**What the task asks**.
Each line below with the string "bottom" should be copied.

**Information given**.
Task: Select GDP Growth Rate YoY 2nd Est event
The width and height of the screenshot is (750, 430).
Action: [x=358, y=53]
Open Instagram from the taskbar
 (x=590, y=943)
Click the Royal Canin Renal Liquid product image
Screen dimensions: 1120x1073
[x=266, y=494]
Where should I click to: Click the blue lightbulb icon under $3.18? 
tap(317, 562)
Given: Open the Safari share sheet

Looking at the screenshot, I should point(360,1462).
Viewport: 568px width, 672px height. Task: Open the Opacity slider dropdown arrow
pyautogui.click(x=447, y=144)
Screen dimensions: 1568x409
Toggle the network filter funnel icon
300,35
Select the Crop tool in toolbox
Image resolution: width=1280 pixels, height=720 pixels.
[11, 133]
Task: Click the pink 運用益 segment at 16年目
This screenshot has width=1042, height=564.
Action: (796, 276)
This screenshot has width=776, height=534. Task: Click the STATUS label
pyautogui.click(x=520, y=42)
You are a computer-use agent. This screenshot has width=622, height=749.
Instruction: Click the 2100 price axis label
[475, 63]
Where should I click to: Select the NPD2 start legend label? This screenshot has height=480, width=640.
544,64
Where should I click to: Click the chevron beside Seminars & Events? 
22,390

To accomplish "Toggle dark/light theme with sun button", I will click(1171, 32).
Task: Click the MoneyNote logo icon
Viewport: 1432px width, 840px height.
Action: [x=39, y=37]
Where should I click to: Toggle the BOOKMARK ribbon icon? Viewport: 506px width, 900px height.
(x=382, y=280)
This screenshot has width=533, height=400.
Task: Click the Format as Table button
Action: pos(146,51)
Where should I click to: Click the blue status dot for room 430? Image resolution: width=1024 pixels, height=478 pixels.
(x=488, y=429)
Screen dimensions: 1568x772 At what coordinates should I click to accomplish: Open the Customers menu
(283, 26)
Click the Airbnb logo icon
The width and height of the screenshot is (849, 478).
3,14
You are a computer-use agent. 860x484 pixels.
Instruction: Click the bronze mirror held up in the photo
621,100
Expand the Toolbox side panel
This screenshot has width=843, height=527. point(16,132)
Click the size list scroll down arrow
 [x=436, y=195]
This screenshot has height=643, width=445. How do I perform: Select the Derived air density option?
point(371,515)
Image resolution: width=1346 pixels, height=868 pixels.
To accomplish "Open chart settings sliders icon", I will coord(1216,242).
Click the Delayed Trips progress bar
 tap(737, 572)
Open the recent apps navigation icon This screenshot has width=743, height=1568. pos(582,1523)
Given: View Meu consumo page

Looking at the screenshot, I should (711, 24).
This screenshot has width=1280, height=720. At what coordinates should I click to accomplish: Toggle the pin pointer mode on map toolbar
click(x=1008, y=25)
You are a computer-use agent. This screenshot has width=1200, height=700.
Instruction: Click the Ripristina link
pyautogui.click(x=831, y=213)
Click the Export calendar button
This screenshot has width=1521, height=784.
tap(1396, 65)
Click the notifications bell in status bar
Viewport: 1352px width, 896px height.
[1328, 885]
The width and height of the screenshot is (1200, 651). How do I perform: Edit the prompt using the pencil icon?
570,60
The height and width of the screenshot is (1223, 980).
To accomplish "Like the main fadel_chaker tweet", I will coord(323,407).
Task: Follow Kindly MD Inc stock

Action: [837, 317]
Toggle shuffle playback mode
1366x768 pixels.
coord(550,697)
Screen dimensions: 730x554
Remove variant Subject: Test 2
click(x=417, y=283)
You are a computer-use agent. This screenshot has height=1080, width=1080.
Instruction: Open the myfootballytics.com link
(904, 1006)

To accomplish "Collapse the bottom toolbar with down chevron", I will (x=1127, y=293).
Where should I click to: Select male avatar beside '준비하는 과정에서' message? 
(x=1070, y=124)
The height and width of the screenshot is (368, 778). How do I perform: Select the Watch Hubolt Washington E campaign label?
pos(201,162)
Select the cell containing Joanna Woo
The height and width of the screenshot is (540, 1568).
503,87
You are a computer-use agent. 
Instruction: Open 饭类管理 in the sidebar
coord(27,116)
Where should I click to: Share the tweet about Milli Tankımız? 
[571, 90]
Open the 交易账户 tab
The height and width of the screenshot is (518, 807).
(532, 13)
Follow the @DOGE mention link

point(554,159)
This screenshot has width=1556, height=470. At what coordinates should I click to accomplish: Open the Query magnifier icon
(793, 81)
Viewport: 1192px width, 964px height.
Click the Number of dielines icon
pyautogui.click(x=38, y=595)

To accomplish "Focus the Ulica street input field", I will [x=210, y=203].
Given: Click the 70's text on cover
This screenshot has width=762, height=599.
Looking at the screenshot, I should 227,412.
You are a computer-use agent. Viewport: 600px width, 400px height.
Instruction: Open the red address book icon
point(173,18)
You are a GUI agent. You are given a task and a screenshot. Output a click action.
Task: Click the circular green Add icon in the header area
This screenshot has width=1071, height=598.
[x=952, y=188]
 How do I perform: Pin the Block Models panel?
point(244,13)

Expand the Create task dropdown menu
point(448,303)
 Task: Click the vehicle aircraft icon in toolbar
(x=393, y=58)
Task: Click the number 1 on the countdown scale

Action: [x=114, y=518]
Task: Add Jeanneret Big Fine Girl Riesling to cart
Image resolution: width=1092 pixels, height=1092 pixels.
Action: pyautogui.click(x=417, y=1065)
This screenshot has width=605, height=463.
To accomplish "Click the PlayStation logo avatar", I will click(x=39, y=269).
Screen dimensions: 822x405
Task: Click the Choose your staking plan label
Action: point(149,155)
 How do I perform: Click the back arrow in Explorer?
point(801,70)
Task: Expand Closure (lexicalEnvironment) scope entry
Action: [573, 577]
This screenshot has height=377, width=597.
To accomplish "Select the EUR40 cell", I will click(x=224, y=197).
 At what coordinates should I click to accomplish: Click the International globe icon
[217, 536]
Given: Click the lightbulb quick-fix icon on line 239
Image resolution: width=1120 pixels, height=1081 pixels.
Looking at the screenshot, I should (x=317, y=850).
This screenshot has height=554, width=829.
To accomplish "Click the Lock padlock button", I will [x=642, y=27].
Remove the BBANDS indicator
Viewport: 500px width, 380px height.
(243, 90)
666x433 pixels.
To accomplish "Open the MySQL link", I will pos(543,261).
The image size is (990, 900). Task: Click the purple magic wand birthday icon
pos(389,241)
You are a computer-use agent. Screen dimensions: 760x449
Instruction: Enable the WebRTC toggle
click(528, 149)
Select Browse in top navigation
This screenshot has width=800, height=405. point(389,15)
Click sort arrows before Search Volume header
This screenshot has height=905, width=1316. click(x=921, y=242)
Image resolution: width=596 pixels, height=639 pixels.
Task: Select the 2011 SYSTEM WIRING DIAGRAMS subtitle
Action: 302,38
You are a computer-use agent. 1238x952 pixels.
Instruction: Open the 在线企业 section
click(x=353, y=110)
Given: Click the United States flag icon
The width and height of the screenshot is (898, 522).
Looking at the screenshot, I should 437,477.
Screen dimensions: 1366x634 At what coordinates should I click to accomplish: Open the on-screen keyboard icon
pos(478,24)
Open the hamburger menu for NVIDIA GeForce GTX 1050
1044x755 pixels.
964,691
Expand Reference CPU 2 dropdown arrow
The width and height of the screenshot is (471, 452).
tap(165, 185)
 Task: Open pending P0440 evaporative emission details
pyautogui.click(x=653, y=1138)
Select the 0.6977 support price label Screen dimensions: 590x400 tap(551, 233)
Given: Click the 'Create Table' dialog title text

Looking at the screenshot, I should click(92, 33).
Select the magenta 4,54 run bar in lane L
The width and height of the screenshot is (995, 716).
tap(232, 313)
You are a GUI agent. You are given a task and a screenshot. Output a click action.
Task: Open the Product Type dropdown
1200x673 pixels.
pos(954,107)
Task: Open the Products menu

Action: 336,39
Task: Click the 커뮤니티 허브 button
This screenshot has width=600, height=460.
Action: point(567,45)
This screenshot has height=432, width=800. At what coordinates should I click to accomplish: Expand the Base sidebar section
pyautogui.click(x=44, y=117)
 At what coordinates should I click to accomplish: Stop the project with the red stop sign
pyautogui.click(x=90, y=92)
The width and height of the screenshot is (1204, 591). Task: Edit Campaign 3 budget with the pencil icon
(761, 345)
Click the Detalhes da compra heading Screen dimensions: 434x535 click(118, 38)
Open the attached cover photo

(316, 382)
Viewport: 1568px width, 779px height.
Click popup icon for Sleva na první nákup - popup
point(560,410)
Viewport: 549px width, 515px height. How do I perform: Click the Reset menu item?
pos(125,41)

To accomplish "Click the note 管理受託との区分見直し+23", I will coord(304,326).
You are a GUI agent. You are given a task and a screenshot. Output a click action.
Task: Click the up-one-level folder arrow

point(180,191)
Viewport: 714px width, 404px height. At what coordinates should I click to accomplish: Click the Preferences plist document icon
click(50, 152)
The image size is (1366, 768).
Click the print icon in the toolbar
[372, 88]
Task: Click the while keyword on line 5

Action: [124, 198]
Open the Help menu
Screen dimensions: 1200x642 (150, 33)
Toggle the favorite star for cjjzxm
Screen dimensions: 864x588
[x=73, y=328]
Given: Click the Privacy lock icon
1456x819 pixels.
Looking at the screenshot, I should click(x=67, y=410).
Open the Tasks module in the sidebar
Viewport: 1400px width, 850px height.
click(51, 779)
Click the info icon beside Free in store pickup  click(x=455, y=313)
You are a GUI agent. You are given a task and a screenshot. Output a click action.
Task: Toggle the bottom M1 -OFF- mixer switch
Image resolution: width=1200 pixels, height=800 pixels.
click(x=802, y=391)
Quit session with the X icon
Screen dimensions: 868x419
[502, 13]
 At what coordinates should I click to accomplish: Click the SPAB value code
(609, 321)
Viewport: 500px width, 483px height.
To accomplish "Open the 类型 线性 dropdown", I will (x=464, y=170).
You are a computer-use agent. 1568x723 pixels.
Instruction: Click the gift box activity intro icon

**Task response**.
To accomplish "Collapse the bottom toolbar with down chevron", I will (x=1127, y=293).
Task: Toggle the bottom M1 -OFF- mixer switch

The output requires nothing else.